Let's assume that $x$ is distributed according to some distribution, not necessarily Gaussian, with mean $\mu$ and standard deviation $\sigma$. Then, the distribution for the mean of a sample of $N$ iid ${x_i}$ converges to a Gaussian of mean $\mu$ and standard deviation $\sigma/\sqrt{N}$ if the following conditions hold:
- The ${x_i}$ are independent, although the convergence will still occur if the correlation is not too strong
- The convergence to a Gaussian still occurs if the ${x_i}$ have different pdf's, but their variances are of a similar order of magnitude
- The variances of the pdf's of the $x_i$ must be finite
- The theorem applies for $N\to \inf$. For finite $N$, the shape of the pdf of the sample mean will still be approximately Gaussian in its center (the tails will differ, though)

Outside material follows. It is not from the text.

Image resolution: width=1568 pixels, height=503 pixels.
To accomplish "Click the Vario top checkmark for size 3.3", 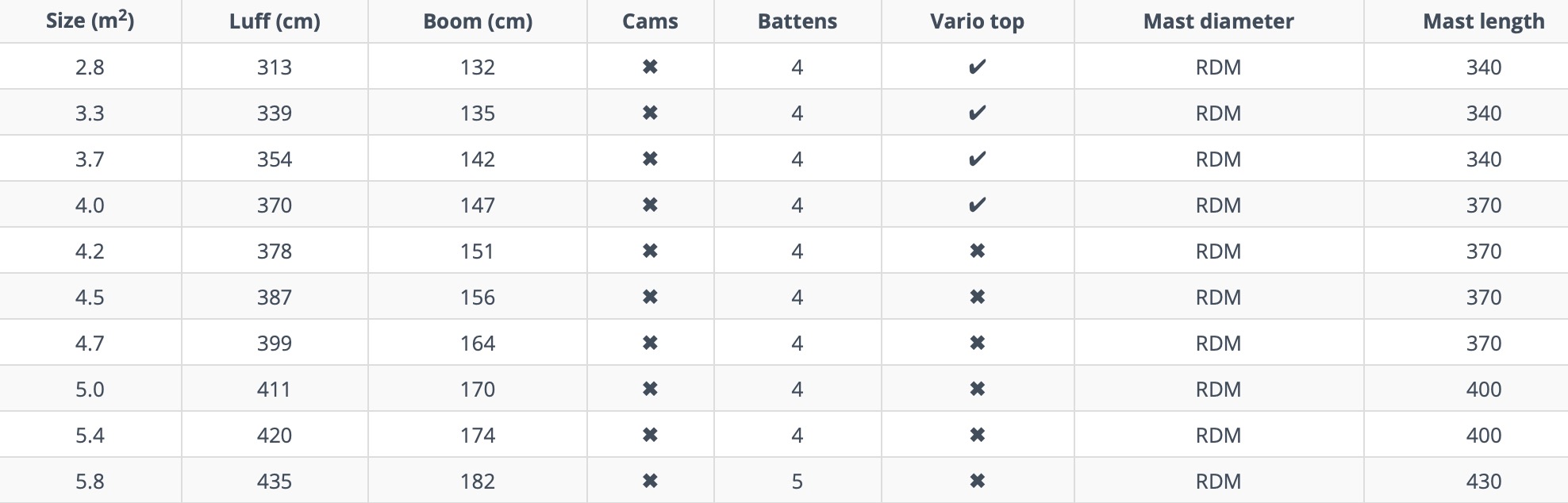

If each $x_i$ is a vector of dimension $n$, the situation is the same. The theorem can be applied to each dimension separately unless there are correlations between each vector's components.
In the continuous case, you say that $t$ is continuous, but $x$ is not necessarily continuous. Let's consider that $x(t)$ is piece-wise constant, that is, uniform over some intervals of $t$, but the value can differ from interval to interval. The width of each interval $dt_i$ can be in general a random variable too, where $i$ is the number of the interval. In this case, I expect that if the $\{dt_i\}$ fulfill the conditions mentioned above, and if there is no correlation between the $dt_i$ interval and the (uniform) value that $x$ takes in that interval, then the CLT should also apply.